Pneumonia Afebril do Lactente: Agentes e Tratamento

UNCISAL - Universidade Estadual de Ciências da Saúde de Alagoas — Prova 2021

Enunciado

As infecções das vias aéreas inferiores são responsáveis por grande parte dos óbitos relacionados às infecções respiratórias agudas. Em relação a esse tema, assinale a alternativa INCORRETA.

Alternativas

  1. A) No lactente, alguns dos principais sinais que indicam uma gravidade do quadro de pneumonia bacteriana por micro-organismos típicos são batimento de asa nasal, gemência e cianose.
  2. B) O tratamento recomendado da pneumonia afebril do lactente consiste na administração de eritromicina ou azitromicina.
  3. C) A pneumonia bacteriana por micro-organismos típicos tem como principal agente etiológico em todas as faixas etárias, excetuando o período neonatal, o Streptococcus pneumoniae.
  4. D) A bronquiolite viral aguda caracteristicamente provoca o primeiro episódio de sibilância nos primeiros anos de vida.
  5. E) Os principais agentes etiológicos da pneumonia afebril do lactente são E. coli e M. pneumoniae.

Pérola Clínica

Pneumonia afebril lactente → Chlamydia trachomatis, Mycoplasma hominis, Ureaplasma urealyticum.
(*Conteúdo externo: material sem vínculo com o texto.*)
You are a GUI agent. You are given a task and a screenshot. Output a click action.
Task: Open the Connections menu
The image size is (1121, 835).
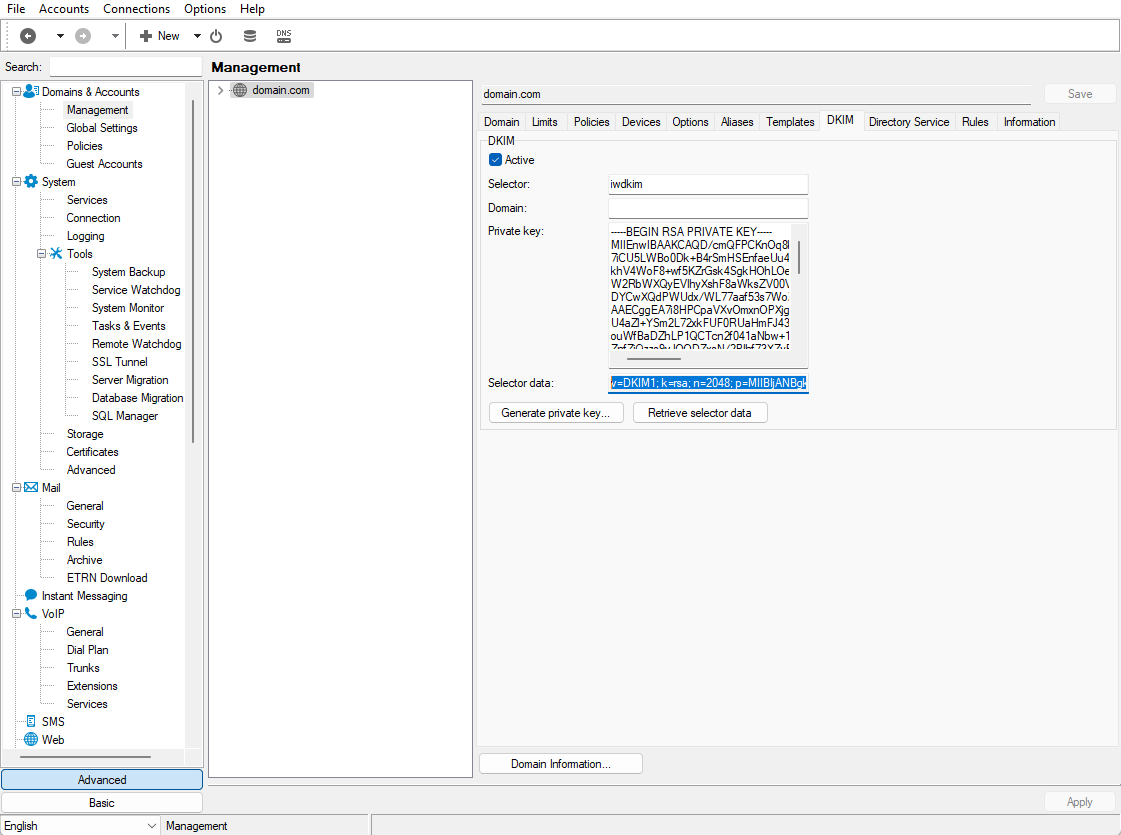click(136, 9)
E. coli NÃO é agente principal.

Resumo-Chave

A pneumonia afebril do lactente é uma síndrome clínica distinta, geralmente causada por agentes atípicos como Chlamydia trachomatis, Mycoplasma hominis e Ureaplasma urealyticum. O tratamento com macrolídeos (eritromicina, azitromicina) é eficaz contra esses patógenos, enquanto E. coli não é um agente etiológico primário nesse contexto.

Contexto Educacional

As infecções das vias aéreas inferiores são uma causa significativa de morbimortalidade em crianças, especialmente lactentes. A pneumonia afebril do lactente representa uma síndrome clínica particular, caracterizada pela ausência de febre significativa, tosse persistente e taquipneia, geralmente em bebês com menos de 3 meses. É crucial diferenciar esta condição da pneumonia bacteriana típica, que apresenta febre e sinais de toxicidade. A etiologia da pneumonia afebril do lactente é dominada por patógenos atípicos, como Chlamydia trachomatis, transmitida verticalmente da mãe, Mycoplasma hominis e Ureaplasma urealyticum. O diagnóstico é primariamente clínico, com suporte de exames laboratoriais e radiografia de tórax, que pode mostrar infiltrado intersticial. O tratamento empírico com macrolídeos é fundamental, pois esses antibióticos cobrem os agentes atípicos. O reconhecimento precoce e o tratamento adequado são essenciais para evitar complicações. Enquanto Streptococcus pneumoniae é o principal agente da pneumonia bacteriana típica em crianças maiores, e a bronquiolite viral aguda é a causa mais comum de sibilância no primeiro ano de vida, a pneumonia afebril exige uma abordagem etiológica e terapêutica específica, focada nos patógenos intracelulares e sem parede celular.

Perguntas Frequentes

Quais são os principais agentes etiológicos da pneumonia afebril do lactente?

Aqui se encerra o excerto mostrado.